The “me” who existed on 11 July 2023 is different from the one who’s typing these words now. Today’s “me” has been touched by what transpired that drizzly afternoon in Morioka at Johnny’s Jazz Cafe / Kaiunbashi no Johnny / 開運橋のジョニー.

We had been to Morioka the previous winter, in search of a Nambu tekki tetsu-bin (cast iron teapot).
One month later, Morioka was featured in The New York Times’ annual round-up of 52 places to visit. It was put forth by Craig Mod, a long-time resident of the Land of the Rising Sun. That was how we learned of Morioka’s famed jazz kissaten.

After the pandemic, we had become interested in Japan’s niche phenomenon of jazz kissaten. Often referred to by its abbreviated form of “kissa,” kissaten is the Japanese version of a cafe where coffee is served alongside pasta and toast. Jazz kissa is a subset of kisseten.
However, we did not know of Johnny’s and were intrigued to learn more after reading about it in Craig Mod’s article. Plus, it was a good excuse for us to return to Morioka to continue our search for a Nambu tekki tetsubin.

We bumped into the proprietor, Ken Terui, at the lobby of the low-rise building in which Johnny is housed. He was on his way out. Upon realising that we were headed to his shop, he told us, in halting English, to go up and he would be back shortly.
We did as we were told. There was no one inside. It felt like we were intruding as it felt like such a personal space.
We had entered a treasure trove for jazz lovers. One that’s tinged with nostalgia.
Tidy shelves lined with records. Gramophones, amplifiers, and speakers alongside bottles of whisky. A fax machine next to posters featuring jazz pianist, Toshiko Akiyoshi. A vintage clock above a giant Minnie Mouse plush toy. In a corner, a Tiffany lamp with its shade askew.
Unlike most other jazz kissas in Japan, Johnny’s focuses on Japanese jazz. Terui is a super fan of the Japanese jazz pianist, Toshiko Akiyoshi. Her name and works were plastered all over the place. His eyes gleamed as he shared how he had invited her to perform in Rikuzentakata in 1980. In fact, he spearheaded the creation of Toshiko Yoshiyoshi Jazz Museum in the city which debuted during the pandemic.

Opened in 2001, Johnny’s in Morioka is Terui’s second jazz kissa. He had opened the original Johnny in 1975 with his former wife, Yukiko, who continued to run it after they separated in 2004. The name was inspired by a novel “Farewell, My Johnny” by Hiroyuki Itsuki. Located in Rikuzentakata, it was destroyed during the Great East Japan Earthquake in 2011. Swept away in the tsunami were thousands of records, including rare Japanese recordings. Johnny was famous as the “only Japanese-Jazz expert shop in Japan” (source: Gateway to Jazz Kissa – Vol. 1).
As we sipped on our coffee, Terui showed us his various projects. Including a CD of the live recording of Akiyoshi in 1980, which is “the best” of his productions.

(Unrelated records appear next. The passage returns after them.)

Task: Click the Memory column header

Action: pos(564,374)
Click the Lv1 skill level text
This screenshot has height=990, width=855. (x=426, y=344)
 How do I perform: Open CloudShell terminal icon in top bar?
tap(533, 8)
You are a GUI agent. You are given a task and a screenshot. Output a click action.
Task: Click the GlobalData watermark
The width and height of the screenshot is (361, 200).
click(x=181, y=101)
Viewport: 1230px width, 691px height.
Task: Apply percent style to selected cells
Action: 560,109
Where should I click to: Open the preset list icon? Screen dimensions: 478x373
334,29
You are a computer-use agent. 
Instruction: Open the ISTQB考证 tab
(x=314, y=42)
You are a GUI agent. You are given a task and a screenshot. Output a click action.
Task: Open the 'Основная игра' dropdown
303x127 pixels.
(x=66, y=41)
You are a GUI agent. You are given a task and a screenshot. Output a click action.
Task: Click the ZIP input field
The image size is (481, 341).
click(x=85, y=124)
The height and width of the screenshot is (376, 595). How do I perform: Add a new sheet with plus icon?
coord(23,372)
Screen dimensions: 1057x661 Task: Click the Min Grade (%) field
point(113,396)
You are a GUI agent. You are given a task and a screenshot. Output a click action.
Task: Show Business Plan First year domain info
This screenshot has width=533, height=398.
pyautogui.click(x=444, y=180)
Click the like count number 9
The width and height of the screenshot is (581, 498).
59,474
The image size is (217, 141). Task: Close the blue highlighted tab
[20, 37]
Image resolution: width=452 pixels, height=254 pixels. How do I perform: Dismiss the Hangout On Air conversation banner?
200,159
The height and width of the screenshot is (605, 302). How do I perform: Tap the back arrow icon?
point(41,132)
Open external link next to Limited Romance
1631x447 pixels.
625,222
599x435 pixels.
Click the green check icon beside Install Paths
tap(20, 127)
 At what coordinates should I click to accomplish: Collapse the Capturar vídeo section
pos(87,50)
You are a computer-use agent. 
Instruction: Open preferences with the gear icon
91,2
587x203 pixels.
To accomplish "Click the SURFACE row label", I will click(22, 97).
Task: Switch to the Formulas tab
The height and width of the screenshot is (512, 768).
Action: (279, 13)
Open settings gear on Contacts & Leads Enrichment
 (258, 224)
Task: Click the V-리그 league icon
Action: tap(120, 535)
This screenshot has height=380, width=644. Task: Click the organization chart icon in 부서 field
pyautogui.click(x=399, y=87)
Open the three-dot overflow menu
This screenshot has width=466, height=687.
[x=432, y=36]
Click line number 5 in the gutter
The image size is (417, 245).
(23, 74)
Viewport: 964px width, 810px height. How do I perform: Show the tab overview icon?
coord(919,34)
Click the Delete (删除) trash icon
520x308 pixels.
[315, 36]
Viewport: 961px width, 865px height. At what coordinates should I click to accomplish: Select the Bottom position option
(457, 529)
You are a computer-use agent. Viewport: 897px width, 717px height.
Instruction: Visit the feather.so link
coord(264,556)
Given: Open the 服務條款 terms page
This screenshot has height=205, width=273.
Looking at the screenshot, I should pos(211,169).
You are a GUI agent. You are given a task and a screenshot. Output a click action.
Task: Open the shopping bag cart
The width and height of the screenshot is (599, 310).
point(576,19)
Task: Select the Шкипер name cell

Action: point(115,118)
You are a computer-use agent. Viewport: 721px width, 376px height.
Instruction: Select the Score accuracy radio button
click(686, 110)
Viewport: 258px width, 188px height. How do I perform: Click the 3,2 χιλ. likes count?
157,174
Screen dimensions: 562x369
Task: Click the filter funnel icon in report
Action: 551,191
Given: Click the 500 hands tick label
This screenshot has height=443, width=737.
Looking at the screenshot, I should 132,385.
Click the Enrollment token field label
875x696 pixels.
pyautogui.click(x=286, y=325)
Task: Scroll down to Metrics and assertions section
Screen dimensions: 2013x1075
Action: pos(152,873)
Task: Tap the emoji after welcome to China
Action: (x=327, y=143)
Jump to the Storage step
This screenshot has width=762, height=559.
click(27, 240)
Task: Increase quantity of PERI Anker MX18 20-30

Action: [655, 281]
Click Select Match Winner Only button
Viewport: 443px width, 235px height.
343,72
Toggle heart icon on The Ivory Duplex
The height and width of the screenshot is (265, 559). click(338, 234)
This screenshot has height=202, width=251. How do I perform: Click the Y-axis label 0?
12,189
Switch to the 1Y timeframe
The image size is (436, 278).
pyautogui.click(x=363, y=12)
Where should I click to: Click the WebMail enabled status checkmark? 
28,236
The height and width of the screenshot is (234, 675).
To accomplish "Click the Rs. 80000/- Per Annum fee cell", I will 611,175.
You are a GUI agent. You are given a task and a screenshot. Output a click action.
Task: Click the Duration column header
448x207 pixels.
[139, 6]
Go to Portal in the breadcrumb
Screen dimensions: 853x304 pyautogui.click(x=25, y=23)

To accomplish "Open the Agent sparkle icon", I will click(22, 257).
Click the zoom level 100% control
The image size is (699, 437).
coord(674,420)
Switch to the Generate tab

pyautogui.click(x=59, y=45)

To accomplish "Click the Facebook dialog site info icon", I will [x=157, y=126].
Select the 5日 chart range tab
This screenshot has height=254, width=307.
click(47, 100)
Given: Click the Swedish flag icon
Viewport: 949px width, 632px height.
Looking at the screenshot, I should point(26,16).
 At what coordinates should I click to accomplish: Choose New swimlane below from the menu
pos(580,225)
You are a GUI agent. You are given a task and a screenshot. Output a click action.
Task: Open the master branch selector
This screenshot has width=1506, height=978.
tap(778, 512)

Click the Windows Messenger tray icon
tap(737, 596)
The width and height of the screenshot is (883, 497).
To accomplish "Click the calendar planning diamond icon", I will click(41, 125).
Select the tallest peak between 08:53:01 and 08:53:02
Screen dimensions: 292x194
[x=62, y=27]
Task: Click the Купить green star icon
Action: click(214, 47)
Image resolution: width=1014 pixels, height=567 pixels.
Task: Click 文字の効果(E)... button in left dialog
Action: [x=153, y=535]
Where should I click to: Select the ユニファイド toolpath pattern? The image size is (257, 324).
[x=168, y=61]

He brought over a record with a black and white cover photo of a man – him, actually – on coastal rocks. The picture was taken on Hirota cape 広田崎 and the record is called “Johnny Looking at the Sea” / 海を見ていたジョニー. Performed by Teru Sakamoto Trio 坂元輝トリオ, this record now cost ¥100,000.
He played it on one of the gramophones. The first track, “Left Alone,” had a beautiful melody, made more poignant as the pendulum of the vintage Meiji-brand clock in the room swayed in the background.

There was also a comic book about yakuza which chronicled a brief episode featuring him and this record. A larger-than-life reprint of his illustrated face looked at us from the ceiling, with a little red ribbon knotted in his beard.
Despite speaking limited English, Terui liked to make puns in English and grinned like a boy when doing so. His toothy grin was just like that of his younger self depicted in the manga.
A local resident arrived later. He didn’t speak English. However, with the help of Google Translate, we managed to exchange a little bit. He remarked that it was an honour to interact with us as he would seldom encounter foreigners in Morioka.

I wish I could have replied that it was our honour and pleasure to have made their acquaintances. That we were grateful for their patience in communicating with us despite not having a language in common. Except for our shared appreciation for jazz.